Kids Learn About Veterinary Medicine From Purdue Vets

When children want to learn what it’s like to be a veterinarian, the best people to learn it from are those in veterinary medicine.

Someone once told me that the best advice they received was to start early on their career path. He suggested knowing what you want to do before starting high school and then working your way toward that career from that point on. Others, however, such as those at Purdue University, start kids on their career paths even earlier than that. In fact, they start them on it in kindergarten.

Every week at the Hanna Community Center in Lafayette, Indiana, children from kindergarten through fourth grade meet to learn about veterinary medicine from professionals in the field as well as veterinary professors and students through a program called Fat Dogs and Coughing Horses, according to JConline. The program began in 2009. Back then it was a classroom-designed curriculum in which Purdue professor Sandra San Miguel, DVM, would visit the classrooms to speak with the children about veterinary medicine. However, teachers had difficulty finding the time to incorporate the lesson and San Miguel’s visit into their existing curriculum, leading Dr. San Miguel to start an after-school program. She, along with her team, teaches the kids about anatomy, raising monarch butterflies, asthmatic horses and more. To San Miguel, it was successful from the get-go.

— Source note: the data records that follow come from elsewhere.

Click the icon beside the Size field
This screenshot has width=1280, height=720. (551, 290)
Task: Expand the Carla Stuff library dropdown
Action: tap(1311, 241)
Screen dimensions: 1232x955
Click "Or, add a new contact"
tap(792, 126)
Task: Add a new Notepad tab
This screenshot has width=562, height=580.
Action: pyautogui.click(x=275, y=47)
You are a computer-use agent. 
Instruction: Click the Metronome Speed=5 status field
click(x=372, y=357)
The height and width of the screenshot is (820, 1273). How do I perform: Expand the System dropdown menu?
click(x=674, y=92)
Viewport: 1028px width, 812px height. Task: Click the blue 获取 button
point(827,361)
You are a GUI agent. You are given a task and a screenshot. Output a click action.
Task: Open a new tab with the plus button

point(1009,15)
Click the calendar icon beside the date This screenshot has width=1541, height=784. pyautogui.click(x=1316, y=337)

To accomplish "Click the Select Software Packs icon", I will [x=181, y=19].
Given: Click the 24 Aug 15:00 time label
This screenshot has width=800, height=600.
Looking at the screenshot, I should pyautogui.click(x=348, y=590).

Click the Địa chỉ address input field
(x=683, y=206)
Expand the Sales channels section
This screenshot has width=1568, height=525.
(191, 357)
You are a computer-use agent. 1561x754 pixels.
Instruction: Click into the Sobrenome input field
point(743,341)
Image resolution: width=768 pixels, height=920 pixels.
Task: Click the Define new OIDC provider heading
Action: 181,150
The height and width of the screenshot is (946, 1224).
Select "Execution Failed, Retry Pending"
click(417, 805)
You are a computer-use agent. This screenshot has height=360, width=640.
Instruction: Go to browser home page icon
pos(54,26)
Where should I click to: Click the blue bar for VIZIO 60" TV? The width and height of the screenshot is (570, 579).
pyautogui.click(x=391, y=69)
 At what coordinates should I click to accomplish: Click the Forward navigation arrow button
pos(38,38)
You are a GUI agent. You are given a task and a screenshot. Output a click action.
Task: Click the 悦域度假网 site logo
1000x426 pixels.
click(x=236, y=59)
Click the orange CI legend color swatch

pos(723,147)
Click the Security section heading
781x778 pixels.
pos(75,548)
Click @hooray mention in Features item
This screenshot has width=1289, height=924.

"The first time we did this, when I walked into the community center and all the cubbies had (child-size) scrubs, I about cried. I was like, how beautiful is that?" San Miguel told JConline. "My goal is that cubbies everywhere have scrubs in them."

The Fat Dogs and Coughing Horses program has been so successful that Purdue University was granted $1.26 million to expand it across the nation. San Miguel hopes that other veterinary schools will participate, adding that the program will be offered in both English and Spanish, according to JConline.

As for the kids, they couldn’t be more excited. Eight-year-old Amelie Coolman told JConline, “I like vet med so much, and this is why I come to Hanna. I just love it so much.”

Namiya Souders, 6, added, “Someday I’m going to be a veterinarian, too.”

The children’s praise of the program represents its success more than anything else.

"Our goal is to have every kid see themselves in the profession because if we don't reflect society, we will rapidly become irrelevant," San Miguel told JConline. "If we start early, hopefully I'm going to see these kids here at Purdue Veterinary College, and they are going to be our future veterinarians that are curing cancer."

What do you think of the Fat Dogs and Coughing Horses program?